* _Description of the task_
Convert each line of the rows below into a JSON list of strings, one string per line, skipping blank lines.

* _Records_
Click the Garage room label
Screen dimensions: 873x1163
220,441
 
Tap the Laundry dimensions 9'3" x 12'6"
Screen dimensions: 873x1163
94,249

* _Correct result_
[
  "Click the Garage room label",
  "Screen dimensions: 873x1163",
  "220,441",
  "Tap the Laundry dimensions 9'3\" x 12'6\"",
  "Screen dimensions: 873x1163",
  "94,249"
]